Aldo Busi, cosa dire di lui? Che suscita reazioni estreme, o amore o odio, niente vie di mezzo. Dicono che sia polemico, ma onestamente, e da quanto ho sbirciato in giro, mi pare piuttosto che la gente non sia abituata a sentirsi dire le cose senza peli sulla lingua. L’ipocrisia, travestita di diplomazia o di “buona educazione”, è la regola, e quando qualcuno osa la strada della verità nuda e cruda viene rifiutato e condannato.

Il Manuale della perfetta Gentildonna è un libro che ogni donna dovrebbe leggere. Non ci sono testi consolatori, non ci sono carezze. Ci sono cazzotti e sberle per far reagire, secchi di acqua fredda. Infatti quando lessi dei passaggi ad un’amica, nonostante l’apprezzamento disse “che cattivo!”. Non è facile da leggere se si è aggrappate alle tipiche comodità da donnina con nevrosi da primadonna ma intelligenza nascosta per non superare quella del partner. Una meravigliosa perla:

La donna anorgasmica non ha disfunzioni sessuali, ha disfunzioni sociali, anche se nessun ginecologo glielo dice: una donna cui si riconoscono le sue aspirazioni e i suoi meriti in fatto di crescita politica è una persona che perviene all’orgasmo almeno quanto l’uomo, così sicuro di sé e del suo ruolo, e perciò della sua identità, da poter mandare all’avanscoperta il suo cazzo senza necessariamente doverlo far seguire dal resto, il che per la donna resta tuttora una chimera. Dove la mente tace, l’estrogeno mente regolarmente.

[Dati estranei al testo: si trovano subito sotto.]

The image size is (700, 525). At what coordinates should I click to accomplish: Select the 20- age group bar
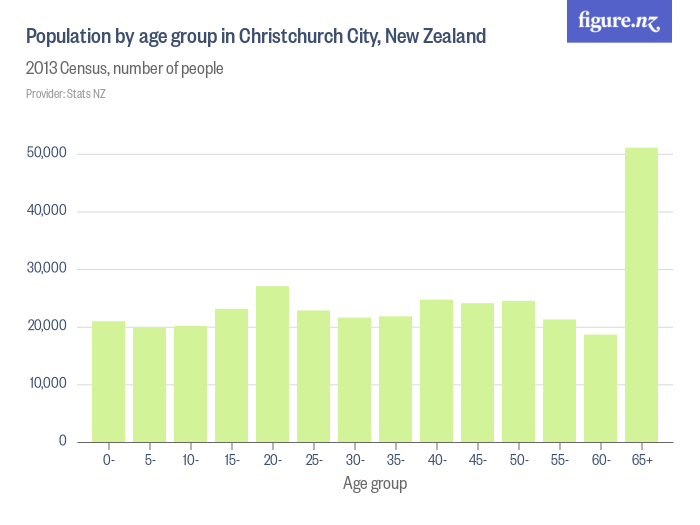click(272, 364)
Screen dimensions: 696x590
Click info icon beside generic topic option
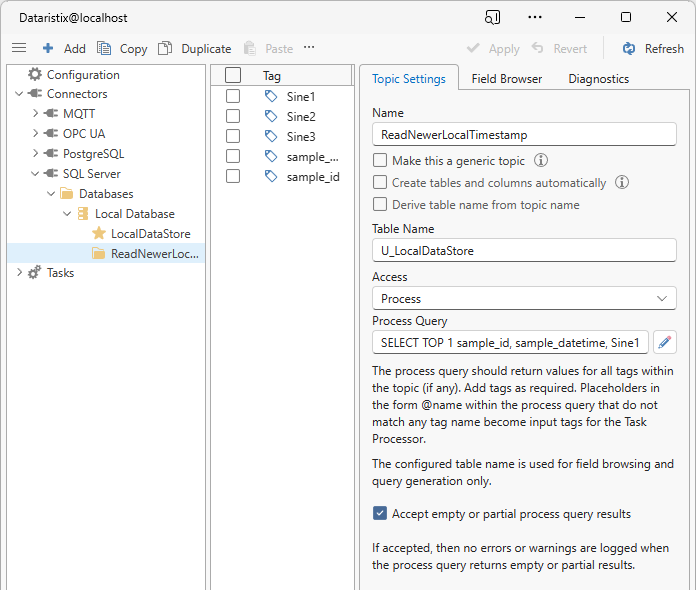(x=541, y=160)
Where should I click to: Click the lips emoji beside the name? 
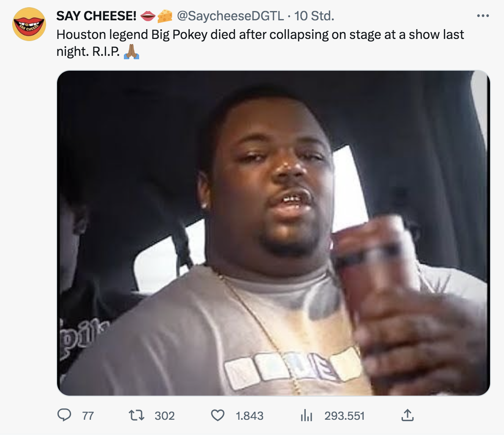[x=148, y=16]
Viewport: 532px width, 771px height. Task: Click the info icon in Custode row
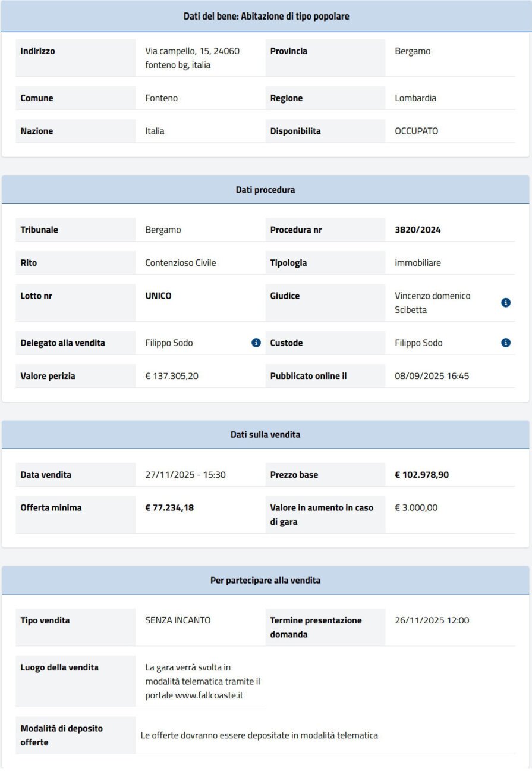point(506,343)
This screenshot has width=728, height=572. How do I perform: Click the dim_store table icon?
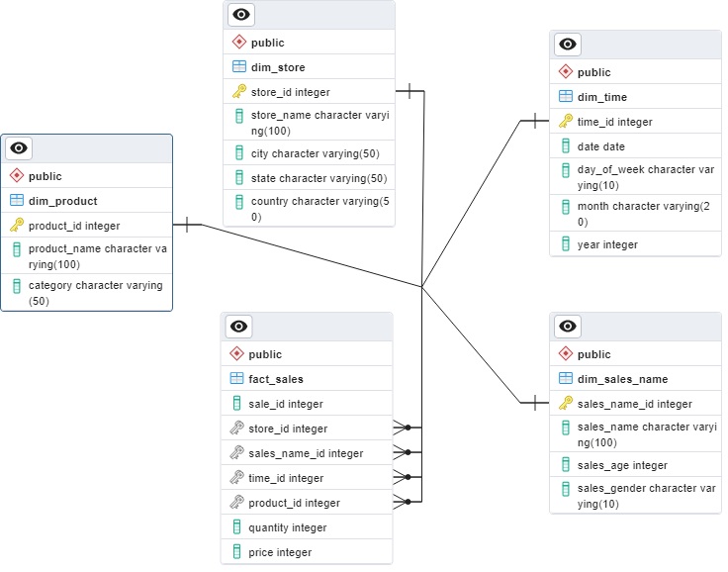tap(238, 67)
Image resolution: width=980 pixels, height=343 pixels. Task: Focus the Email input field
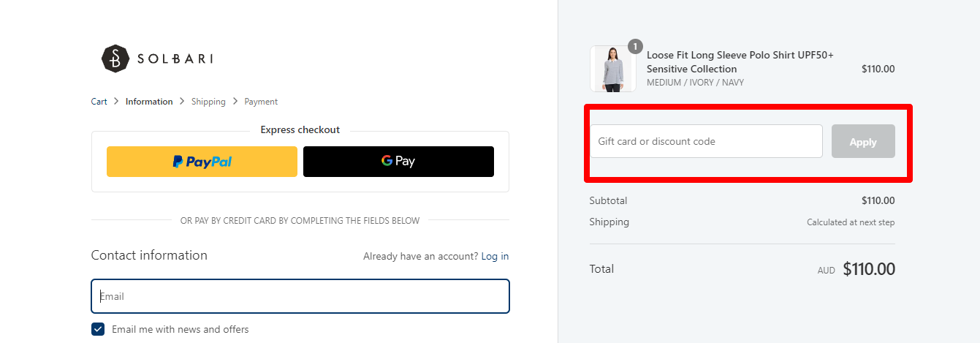click(300, 296)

Oppure questo consiglio impagabile:

Se senti che l’uomo che sta con te non ti merita o che non ti piace abbastanza da dargli quello che, in un modo o nell’altro, gli stai dando convinta che invece te lo stia solo portando via senza averne i titoli, non abbassarti fino a fare di te una donna isterica, rivoltante, una cagna sguaiata, una malchiavata dominata dalle proprie nevrosi: piantalo.

Il grassetto è mio. Sottoscrivo in pieno!